EXEGETICAL (ORIGINAL LANGUAGES)
7. I have fanned them with a fan] “Fan, whether verb or noun, is now practically obsolete in the sense here intended.” Dr. p. 360. We should rather render, Have winnowed them with a winnowing-fork. The Arabic word midhra, corresponding to the Heb. mizreh here and in Isaiah 30:24, is “in use in modern Syria, and denotes a wooden fork almost six feet in length, with five or six prongs, bound together by fresh hide, which, on shrinking, forms a tight band.… The wooden shovel of Isaiah 30:24 was used with it. The mixture of corn, chaff, and broken straw, produced by threshing, was shaken about with these two implements, usually in some exposed spot, when a wind was blowing (generally in the afternoon or evening, Ruth 3:2), and the wind carried away the chaff and the straw (Psalm 1:4).

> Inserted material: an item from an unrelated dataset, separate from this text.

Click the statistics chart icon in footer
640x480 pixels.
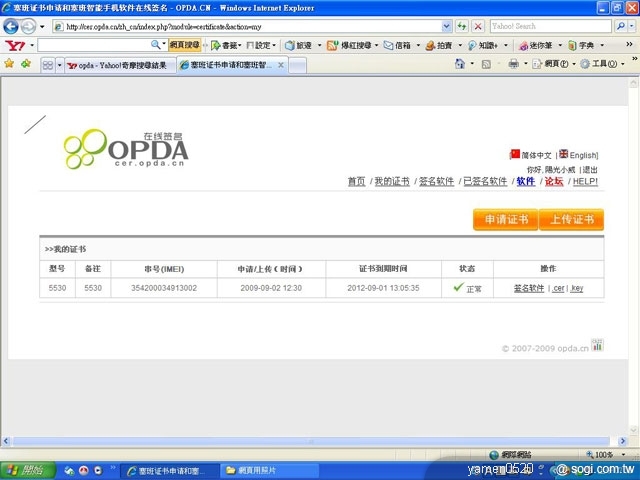[x=597, y=345]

If however the wind was too violent it would blow away the corn as well: hence the point of Jeremiah 4:11.” Ibid.

the gates of the land] the borders (the parts by which men enter and leave the country). Cp. Nahum 3:13.

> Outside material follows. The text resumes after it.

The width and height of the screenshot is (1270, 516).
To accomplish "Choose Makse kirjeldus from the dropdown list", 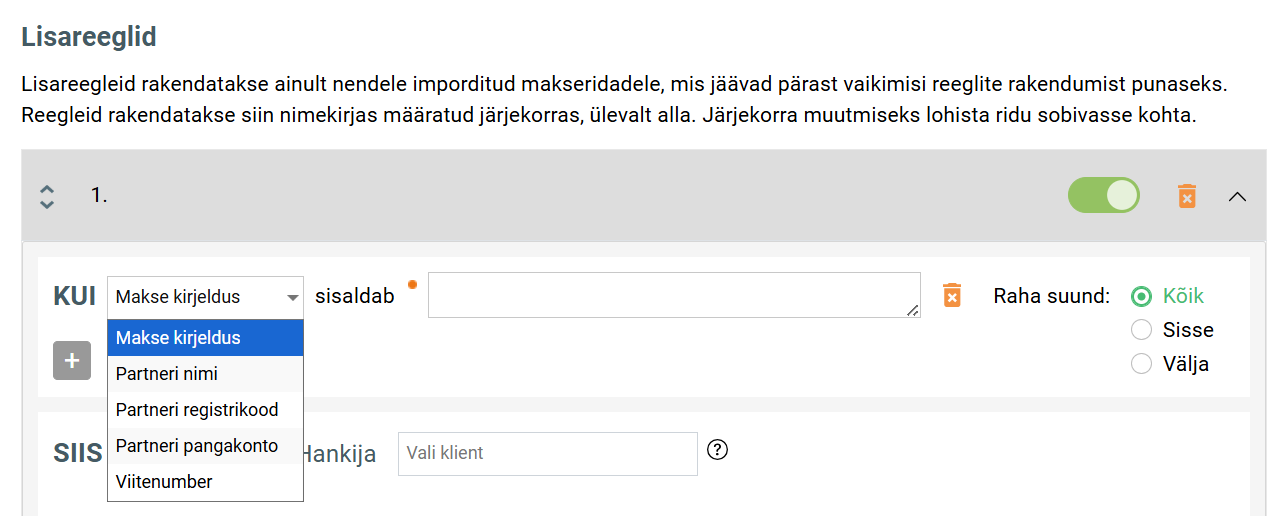I will pyautogui.click(x=205, y=338).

they have not returned from their ways] LXX have, on account of their evils (wicked deeds), probably meant as a free paraphrase, unless we suppose the word for evils to have fallen out of MT.

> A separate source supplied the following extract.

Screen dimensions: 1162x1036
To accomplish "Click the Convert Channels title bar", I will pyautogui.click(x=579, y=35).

Verse 7. - The gates of the land. The phrase might mean either the cities in general (comp. Micah 5:5; Isaiah 3:26) or the fortresses commanding the entrance into the land (comp. Nahum 3:13). The context decides in favor of the latter view. Ewald's explanation, "borders of the earth" (i.e. the most distant countries), seems less natural. I will bereave them, etc. The proper object of the verb is my people (personified as a mother). The population are to fall in war (comp. the same figure in Ezekiel 5:17). The tense is the perfect of prophetic certitude; literally, I have bereaved, etc. Jeremiah 15:7ואזרם is a continuation of ואט, Jeremiah 15:6, and, like the latter, is to be understood prophetically of what God has irrevocably determined to do. It is not a description of what is past, an allusion to the battle lost at Megiddo, as Hitz., carrying out his priori system of slighting prophecy, supposes. To take the verbs of this verse as proper preterites, as J. D. Mich. and Ew. also do, is not in keeping with the contents of the clauses. In the first clause Ew. and Gr. translate שׁערי gates, i.e., exits, boundaries of the earth, and thereby understand the remotest lands of the earth, the four corners of extremities of the earth, Isaiah 11:12 (Ew.). But "gates" cannot be looked on as corners or extremities, nor are they ends or borders, but the inlets and outlets of cities. For how can a man construe to himself the ends of the earth as the outlets of it? where could one go to from there? Hence it is impossible to take הארץ of the earth in this case; it is the land of Judah. The gates of the land are either mentioned by synecdoche for the cities, cf. Micah 5:5, or are the approaches to the land (cf. Nahum 3:13), its outlets and inlets. Here the context demands the latter sense. זרה, to fan, c. בּ loci, to scatter into a place, cf. Ezekiel 12:15; Ezekiel 30:26 : fan into the outlets of the land, i.e., cast out of the land. שׁכּל, make the people childless, by the fall in battle of the sons, the young men, cf. Ezekiel 5:17. The threat is intensified by אבּדתּי, added as asyndeton. The last clause: from their ways, etc., subjoins the reason.